China Natural Resources to Implement 8-for-1 Share Combination to Boost Share Price

China Natural Resources Implements 8-for-1 Share Combination



Hong Kong, May 27, 2025 - In a significant corporate move, China Natural Resources, Inc. (NASDAQ: CHNR) has announced an 8-for-1 share combination approved by its board of directors. This share combination will affect the company's issued and outstanding common shares, consolidating every eight shares into one.

Purpose of the Share Combination


The primary aim of this share combination is to elevate the per-share trading price of the company's common shares. By raising the share price, China Natural Resources intends to meet the minimum bid price requirement of $1.00 for continued listing on the Nasdaq Capital Market. This strategic decision indicates the company's commitment to maintaining its presence in the competitive stock market, even amidst fluctuations in share prices.

Mechanics of the Share Combination


Effective June 12, 2025, trading will commence on a combination-adjusted basis. Notably, fractional shares resulting from this consolidation will not be issued; rather, they will be rounded up to the nearest whole share. This means that existing shareholders will not lose their equity stake in the company, as all shareholders will experience uniform adjustments, except for those that arise from fractional share treatment.

With this adjustment, China Natural Resources will have approximately 1,233,221 common shares outstanding, not including shares that may be issued under existing options and warrants.

Impact on Existing Shareholders


Current shareholders need not worry about losing their percentage interest in the company due to this share combination. The uniform adjustment ensures that their holdings will be proportionately maintained. Additionally, all outstanding stock options, warrants, and rights to purchase shares will also be adjusted accordingly, preserving the value for shareholders across the board.
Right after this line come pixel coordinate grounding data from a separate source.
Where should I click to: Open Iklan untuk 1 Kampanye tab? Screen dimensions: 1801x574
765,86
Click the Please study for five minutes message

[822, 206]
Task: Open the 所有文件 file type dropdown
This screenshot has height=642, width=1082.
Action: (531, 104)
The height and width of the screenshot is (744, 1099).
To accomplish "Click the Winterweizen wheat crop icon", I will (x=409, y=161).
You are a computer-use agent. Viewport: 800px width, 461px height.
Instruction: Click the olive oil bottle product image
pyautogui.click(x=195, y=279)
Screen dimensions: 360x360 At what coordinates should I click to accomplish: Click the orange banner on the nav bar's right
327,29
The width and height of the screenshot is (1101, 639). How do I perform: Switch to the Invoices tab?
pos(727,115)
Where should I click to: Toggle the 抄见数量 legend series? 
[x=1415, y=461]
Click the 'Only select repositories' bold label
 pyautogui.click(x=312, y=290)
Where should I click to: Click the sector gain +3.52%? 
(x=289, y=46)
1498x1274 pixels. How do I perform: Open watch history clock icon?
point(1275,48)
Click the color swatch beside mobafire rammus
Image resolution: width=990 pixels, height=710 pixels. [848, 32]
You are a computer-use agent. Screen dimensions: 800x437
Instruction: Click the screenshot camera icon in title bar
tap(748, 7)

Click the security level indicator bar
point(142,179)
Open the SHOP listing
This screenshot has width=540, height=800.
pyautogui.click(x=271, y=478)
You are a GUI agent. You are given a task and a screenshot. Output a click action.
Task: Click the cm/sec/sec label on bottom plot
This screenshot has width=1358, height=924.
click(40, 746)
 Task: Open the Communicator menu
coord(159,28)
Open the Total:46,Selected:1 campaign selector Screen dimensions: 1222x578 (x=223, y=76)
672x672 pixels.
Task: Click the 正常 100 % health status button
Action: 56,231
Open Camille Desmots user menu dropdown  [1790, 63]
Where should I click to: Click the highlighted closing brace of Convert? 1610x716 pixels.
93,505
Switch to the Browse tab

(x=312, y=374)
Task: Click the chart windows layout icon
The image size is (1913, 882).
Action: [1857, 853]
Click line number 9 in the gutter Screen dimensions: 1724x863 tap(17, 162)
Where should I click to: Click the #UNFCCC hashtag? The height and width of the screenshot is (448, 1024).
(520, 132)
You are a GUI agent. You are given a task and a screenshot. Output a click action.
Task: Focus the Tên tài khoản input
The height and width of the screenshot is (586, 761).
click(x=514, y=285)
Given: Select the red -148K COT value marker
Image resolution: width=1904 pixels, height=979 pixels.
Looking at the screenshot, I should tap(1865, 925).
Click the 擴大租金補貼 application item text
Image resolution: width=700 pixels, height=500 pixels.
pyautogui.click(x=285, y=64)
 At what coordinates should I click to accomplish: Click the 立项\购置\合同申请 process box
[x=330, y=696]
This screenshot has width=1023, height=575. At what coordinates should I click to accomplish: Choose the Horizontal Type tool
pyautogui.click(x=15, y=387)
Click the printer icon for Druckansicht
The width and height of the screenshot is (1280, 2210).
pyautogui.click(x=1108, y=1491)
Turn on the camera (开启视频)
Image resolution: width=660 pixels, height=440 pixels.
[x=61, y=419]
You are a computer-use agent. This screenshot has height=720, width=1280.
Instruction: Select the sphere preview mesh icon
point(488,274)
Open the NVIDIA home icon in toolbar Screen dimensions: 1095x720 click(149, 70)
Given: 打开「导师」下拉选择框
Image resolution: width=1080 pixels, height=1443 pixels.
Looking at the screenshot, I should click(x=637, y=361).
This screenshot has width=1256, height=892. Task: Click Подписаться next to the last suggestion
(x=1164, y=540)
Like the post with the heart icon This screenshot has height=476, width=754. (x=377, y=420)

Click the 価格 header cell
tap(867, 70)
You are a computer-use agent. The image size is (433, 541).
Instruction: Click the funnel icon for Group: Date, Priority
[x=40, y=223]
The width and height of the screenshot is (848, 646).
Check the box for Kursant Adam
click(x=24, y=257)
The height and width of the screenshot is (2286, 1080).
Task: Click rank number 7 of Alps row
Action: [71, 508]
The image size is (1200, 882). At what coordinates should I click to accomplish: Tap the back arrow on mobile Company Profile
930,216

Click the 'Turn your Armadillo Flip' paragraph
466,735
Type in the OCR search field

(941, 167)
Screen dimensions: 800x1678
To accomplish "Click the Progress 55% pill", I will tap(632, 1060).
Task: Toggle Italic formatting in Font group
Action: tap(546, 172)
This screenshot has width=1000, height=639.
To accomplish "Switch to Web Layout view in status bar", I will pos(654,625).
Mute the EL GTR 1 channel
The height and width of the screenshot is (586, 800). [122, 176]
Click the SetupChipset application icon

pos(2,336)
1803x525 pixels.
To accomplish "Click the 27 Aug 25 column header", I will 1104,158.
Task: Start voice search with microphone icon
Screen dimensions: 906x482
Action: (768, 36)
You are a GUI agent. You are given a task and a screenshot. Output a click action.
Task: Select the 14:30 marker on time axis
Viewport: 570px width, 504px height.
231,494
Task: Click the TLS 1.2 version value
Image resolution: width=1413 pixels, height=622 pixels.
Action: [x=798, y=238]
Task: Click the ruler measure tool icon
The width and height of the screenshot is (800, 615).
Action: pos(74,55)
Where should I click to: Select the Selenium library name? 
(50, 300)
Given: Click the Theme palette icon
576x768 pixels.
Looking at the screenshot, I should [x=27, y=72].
About China Natural Resources


China Natural Resources is a holding company incorporated in the British Virgin Islands specializing in exploration and mining. Recently, the company has been focusing on acquiring and exploiting mining rights in Inner Mongolia, targeting lead, silver, and other nonferrous metals. The company is also venturing into healthcare and non-natural resource sectors to diversify its portfolio.

A notable development includes the agreement to acquire Williams Minerals, which operates a lithium mine in Zimbabwe, for a potential maximum price of $1.75 billion. This acquisition aligns with China Natural Resources' strategy to enhance its position in the minerals market while exploring growth opportunities outside of traditional mining.

Conclusion


The share combination is a crucial step for China Natural Resources in its efforts to sustain and enhance its market position. This decision reflects the company's proactive approach to ensuring compliance with Nasdaq listing standards while safeguarding shareholder interests. Investors and analysts alike will be watching to see how this share combination influences the trading landscape for China Natural Resources as it moves forward into a new era of corporate functionality and growth.

This upcoming transition marks an important chapter in the company's journey towards securing its share value and fostering greater investment confidence, ultimately paving the way for future successes in both the exploration and broader investment sectors.